A fine giugno, l’OMS ha lanciato un’allerta caldo definendola una “nuova emergenza sanitaria d’Europa” con previsioni di un incremento dei decessi anche in Italia, ma il Ministero della Salute ha contestato i dati forniti dall’Organizzazione Mondiale della Sanità.
Effetti devastanti si registrano anche in Francia, Spagna e particolarmente in Germania, dove il numero di morti è salito a 14 mila, superando il precedente record del 2018.
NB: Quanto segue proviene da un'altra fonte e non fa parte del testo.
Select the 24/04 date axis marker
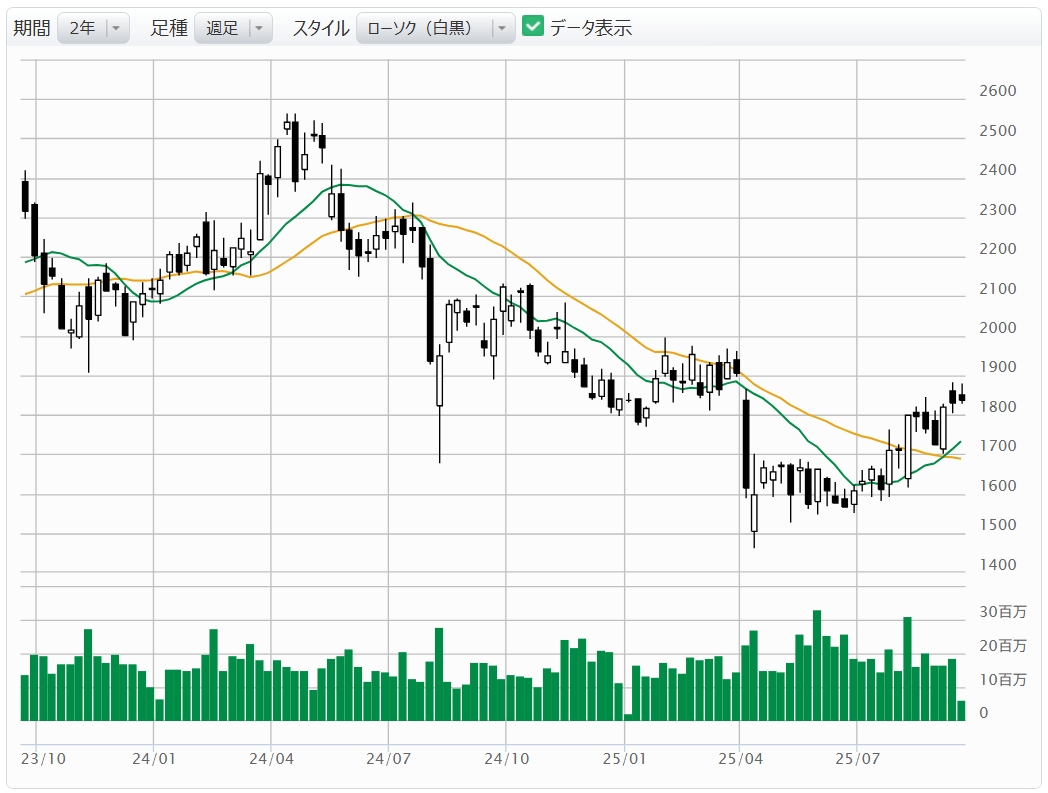The image size is (1048, 793). point(271,759)
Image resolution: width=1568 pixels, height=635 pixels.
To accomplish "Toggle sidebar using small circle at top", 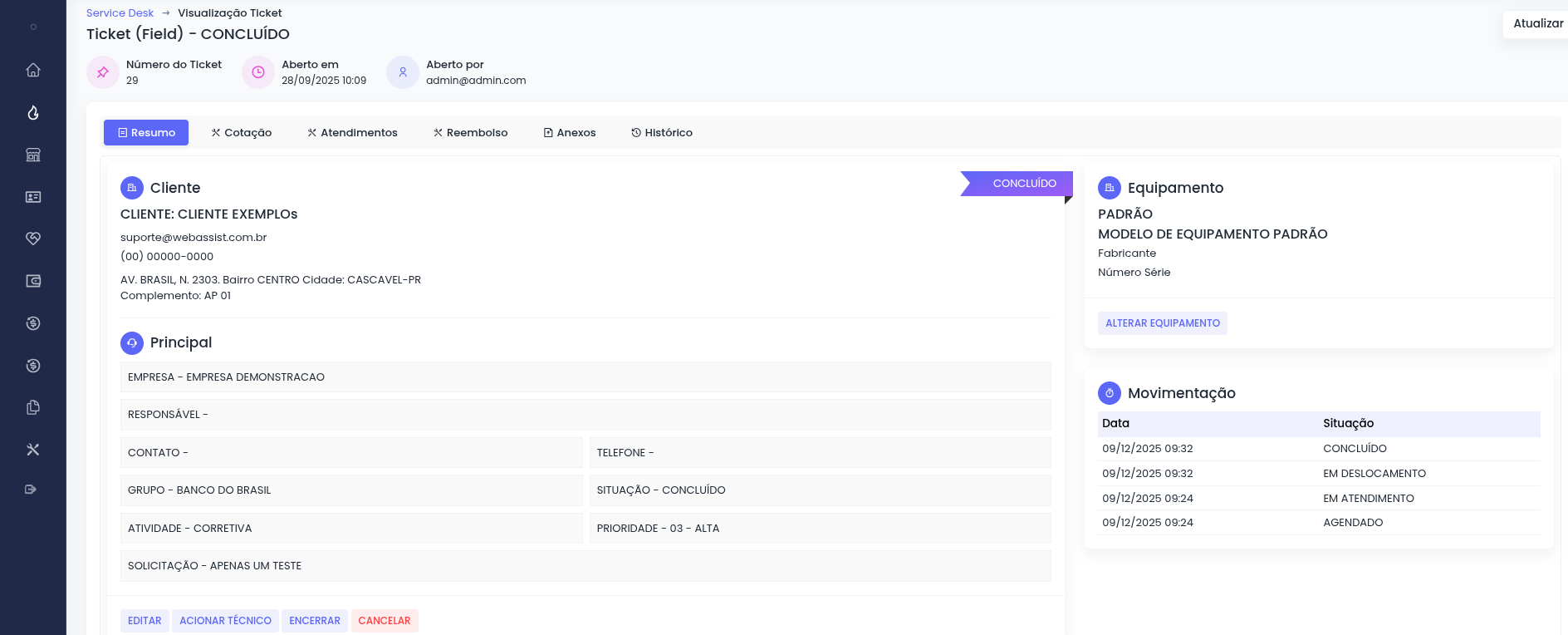I will point(33,27).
Italia, aumento decessi tra gli over 85: i dati più alti al Nord
I mesi di allerta per il caldo estremo hanno messo a dura prova gli anziani e le persone affette da malattie croniche o in trattamenti oncologici. Durante le prime settimane di caldo (dal 25 maggio al 3 giugno), l’Italia aveva già registrato un eccesso di mortalità del 3%, ma la situazione è peggiorata. Per gli over 65, i decessi seguono il trend degli ultimi cinque anni, mentre per chi ha più di 85 anni si registra una crescita dell’8%. Con differenze geografiche: +9% al Nord e +7% al Sud, secondo il monitoraggio del Ministero della Salute su 54 città italiane con più di 100 mila abitanti.
Il record negativo della Germania: 14mila decessi
In Germania, quasi 14 mila persone sono morte questa estate a causa delle ondate di calore, superando il record del 2018, che era di circa 8.900 decessi. L’Istituto Robert Koch (RKI) ha segnalato che nella settimana tra il 22 e il 28 giugno, caratterizzata da temperature eccezionali, si sono verificati 9.600 decessi. Le temperature hanno superato i 41 gradi in alcune località.
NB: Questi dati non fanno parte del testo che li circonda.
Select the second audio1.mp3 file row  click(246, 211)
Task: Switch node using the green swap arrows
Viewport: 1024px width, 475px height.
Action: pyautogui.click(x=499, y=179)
Le stime dell’RKI, valide fino al 9 agosto, indicano che i più colpiti sono stati gli ultra 75enni. Il RKI calcola i decessi legati al caldo attraverso metodi statistici, confrontando i dati di mortalità nelle settimane con e senza ondate di calore, poiché il caldo non viene indicato come causa di morte nei certificati.
La maggior parte dei decessi è stata attribuita a una combinazione tra temperature elevate e patologie preesistenti, come malattie cardiovascolari, polmonari o renali.
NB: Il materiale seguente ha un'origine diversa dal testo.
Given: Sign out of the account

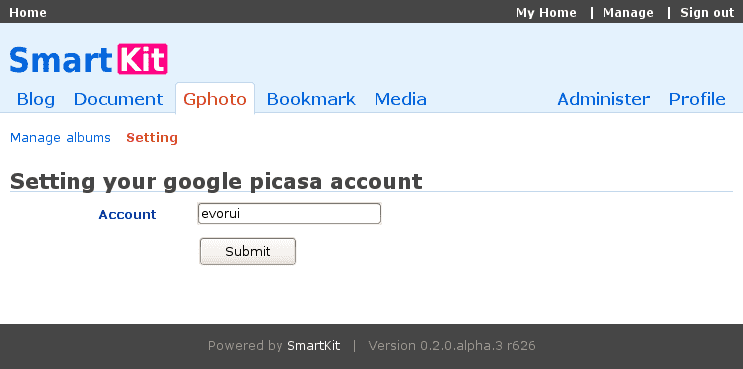Looking at the screenshot, I should point(707,13).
Spagna: quasi 4.500 morti attribuite al caldo
In Spagna, sono stati registrati quasi 4.500 decessi attribuibili al caldo tra il primo giugno e il 19 agosto, il numero più alto in questo periodo dal 2022. Secondo i dati dell’Istituto di Salute Carlos III di Madrid, nel 2022 si erano stimate 4.520 morti in un periodo simile.
Francia, il bilancio provvisorio è di 7.300 morti
In Francia, sono stati registrati 1.243 morti in eccesso tra il 3 e il 22 luglio, inflazionando a circa 7.300 il bilancio provvisorio dell’eccesso di mortalità. Le autorità sanitarie francesi hanno precisato che i decessi aggiuntivi, calcolati “per tutte le cause”, necessitano di ulteriori analisi prima di essere attribuiti con certezza alle temperature estreme. Questi dati si sommano ai 5.764 decessi in eccesso registrati tra il 17 e il 30 giugno e ai circa 300 tra il 24 e il 28 maggio.